Breathing exercises improve breathing techniques. They can strengthen your breathing muscles and relax your airways. They focus on deep breathing, slow exhaling, and relaxing your airway muscles. Some breathing techniques used in asthma are:8,9

  • Papworth method: slow and steady breathing from your diaphragm and through your nose
  • Diaphragmatic breathing: breathing from your diaphragm instead of your chest
  • Pursed lip breathing: exhaling with your lips pursed to slow down breathing
  • Buteyko breathing: slow and gentle breathing through your nose
  • Yoga breathing: steady breathing with moving, stretching, and balancing

What are other relaxation techniques for asthma?

There are many other relaxation techniques that can reduce stress.
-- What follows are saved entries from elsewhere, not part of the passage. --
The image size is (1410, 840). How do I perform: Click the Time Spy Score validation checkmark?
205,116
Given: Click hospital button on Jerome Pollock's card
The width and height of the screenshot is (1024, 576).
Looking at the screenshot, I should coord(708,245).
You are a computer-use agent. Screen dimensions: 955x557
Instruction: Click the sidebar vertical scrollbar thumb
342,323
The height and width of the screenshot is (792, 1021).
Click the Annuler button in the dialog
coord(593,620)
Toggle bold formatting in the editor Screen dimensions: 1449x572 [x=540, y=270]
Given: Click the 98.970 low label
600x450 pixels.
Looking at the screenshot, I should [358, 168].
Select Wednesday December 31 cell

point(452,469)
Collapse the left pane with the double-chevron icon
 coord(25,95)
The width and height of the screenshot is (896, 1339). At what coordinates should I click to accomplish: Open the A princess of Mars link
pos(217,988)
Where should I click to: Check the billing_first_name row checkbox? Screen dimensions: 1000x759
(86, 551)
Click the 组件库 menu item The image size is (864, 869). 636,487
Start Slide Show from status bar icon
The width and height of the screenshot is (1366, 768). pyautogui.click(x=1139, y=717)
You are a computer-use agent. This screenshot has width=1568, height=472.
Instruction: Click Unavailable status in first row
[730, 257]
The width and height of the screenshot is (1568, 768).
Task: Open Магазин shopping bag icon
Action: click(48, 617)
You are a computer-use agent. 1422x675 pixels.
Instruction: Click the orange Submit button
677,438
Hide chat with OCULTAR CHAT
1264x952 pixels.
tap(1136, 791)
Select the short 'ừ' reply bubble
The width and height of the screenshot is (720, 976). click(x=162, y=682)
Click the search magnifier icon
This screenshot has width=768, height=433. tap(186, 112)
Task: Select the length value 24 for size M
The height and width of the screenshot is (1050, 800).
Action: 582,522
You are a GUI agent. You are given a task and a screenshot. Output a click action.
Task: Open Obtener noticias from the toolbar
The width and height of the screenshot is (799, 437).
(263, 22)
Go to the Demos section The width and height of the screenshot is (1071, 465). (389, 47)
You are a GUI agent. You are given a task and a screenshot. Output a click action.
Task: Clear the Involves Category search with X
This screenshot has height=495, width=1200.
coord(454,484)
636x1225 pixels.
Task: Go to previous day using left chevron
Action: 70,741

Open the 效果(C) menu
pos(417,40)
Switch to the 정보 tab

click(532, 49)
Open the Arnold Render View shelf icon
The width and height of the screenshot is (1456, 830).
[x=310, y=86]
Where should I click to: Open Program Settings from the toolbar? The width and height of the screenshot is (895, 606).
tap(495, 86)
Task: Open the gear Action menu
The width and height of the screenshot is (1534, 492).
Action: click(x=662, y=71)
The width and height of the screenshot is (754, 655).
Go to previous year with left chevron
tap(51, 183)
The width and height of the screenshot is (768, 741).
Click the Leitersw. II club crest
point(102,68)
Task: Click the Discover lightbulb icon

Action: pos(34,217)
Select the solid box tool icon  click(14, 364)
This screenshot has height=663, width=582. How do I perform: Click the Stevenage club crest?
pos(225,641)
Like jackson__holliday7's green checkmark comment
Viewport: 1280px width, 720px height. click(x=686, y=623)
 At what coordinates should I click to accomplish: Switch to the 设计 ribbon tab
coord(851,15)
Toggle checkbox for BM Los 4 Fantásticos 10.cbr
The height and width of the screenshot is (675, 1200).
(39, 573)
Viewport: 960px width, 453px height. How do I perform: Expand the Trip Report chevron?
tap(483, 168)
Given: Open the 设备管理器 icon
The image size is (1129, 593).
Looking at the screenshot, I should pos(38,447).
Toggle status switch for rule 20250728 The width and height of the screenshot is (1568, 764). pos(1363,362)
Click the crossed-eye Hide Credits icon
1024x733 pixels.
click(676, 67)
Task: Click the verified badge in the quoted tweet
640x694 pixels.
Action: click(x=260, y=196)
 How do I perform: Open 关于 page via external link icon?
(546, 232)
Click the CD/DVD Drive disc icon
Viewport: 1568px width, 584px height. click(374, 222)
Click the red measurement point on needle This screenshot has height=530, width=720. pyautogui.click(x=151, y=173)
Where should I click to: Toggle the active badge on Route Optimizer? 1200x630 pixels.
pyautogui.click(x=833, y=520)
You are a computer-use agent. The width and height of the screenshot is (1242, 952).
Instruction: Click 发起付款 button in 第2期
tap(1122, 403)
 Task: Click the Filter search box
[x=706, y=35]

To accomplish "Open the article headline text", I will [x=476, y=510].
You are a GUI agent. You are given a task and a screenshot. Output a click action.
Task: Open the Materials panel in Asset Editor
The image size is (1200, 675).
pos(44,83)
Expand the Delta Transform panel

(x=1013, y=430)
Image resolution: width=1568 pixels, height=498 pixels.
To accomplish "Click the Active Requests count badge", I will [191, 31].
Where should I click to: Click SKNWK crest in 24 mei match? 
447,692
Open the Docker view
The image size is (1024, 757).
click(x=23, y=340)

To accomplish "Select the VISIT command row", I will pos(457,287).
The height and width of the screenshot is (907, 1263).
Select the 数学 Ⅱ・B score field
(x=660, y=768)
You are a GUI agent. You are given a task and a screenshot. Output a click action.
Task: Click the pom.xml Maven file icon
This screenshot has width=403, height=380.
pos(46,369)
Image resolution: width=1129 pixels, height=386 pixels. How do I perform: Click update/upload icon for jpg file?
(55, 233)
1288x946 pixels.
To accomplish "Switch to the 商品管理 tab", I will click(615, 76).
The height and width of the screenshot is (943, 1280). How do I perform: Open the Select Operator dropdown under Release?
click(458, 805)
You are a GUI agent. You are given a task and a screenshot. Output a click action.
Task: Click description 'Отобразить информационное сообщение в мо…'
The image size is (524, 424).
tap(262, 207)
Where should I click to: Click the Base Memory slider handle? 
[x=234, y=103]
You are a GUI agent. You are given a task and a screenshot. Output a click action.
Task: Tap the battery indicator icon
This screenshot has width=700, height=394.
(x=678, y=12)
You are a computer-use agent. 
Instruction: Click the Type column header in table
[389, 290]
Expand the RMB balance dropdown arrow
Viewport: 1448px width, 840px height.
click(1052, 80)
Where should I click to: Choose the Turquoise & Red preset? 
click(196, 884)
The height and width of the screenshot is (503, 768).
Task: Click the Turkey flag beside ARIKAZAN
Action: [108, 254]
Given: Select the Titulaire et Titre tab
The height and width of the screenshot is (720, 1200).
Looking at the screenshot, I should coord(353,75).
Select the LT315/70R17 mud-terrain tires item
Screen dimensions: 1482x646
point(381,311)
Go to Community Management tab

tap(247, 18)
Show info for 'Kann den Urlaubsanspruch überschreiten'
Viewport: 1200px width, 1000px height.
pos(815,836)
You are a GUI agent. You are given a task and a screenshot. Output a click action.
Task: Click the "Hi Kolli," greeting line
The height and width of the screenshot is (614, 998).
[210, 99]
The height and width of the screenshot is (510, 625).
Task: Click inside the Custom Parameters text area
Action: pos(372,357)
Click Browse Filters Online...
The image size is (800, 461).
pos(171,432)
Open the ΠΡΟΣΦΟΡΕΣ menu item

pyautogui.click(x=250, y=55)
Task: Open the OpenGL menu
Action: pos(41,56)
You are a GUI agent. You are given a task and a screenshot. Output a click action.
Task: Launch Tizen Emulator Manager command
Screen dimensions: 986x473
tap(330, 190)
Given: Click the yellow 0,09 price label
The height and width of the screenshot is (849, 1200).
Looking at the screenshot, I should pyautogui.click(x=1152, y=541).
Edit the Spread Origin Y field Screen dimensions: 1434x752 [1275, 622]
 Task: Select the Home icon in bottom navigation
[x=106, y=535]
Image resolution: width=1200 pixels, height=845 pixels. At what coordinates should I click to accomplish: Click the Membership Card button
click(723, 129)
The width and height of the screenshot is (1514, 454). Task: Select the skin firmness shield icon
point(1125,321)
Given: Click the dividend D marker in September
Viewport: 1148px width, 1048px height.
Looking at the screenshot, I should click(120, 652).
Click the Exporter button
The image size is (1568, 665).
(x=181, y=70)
Some examples are:4,7

  • Guided imagery: picturing objects or events you find relaxing to create a relaxed feeling
  • Biofeedback: using an electronic device to see how your heart or blood pressure responds to stress or relaxation
  • Self-hypnosis: learning to relax when you prompt yourself
  • Massage, meditation, and yoga
  • Mental exercises to focus on experiencing relaxation
  • Progressive relaxation: tensing and releasing different muscles across the body

There is not much evidence that relaxation techniques improve asthma symptoms. Small studies have shown that guided imagery, biofeedback, and progressive relaxation improve lung function. We need larger studies to show how these techniques should be used in asthma.7

It is not possible to avoid all stress. Stress is a part of normal daily life. But managing stress can help prevent asthma attacks. This makes relaxation an important part of many people's asthma management plan.6

Treatment results and side effects can vary from person to person. This treatment information is not meant to replace professional medical advice. Talk to your doctor about what to expect before starting and while taking any treatment.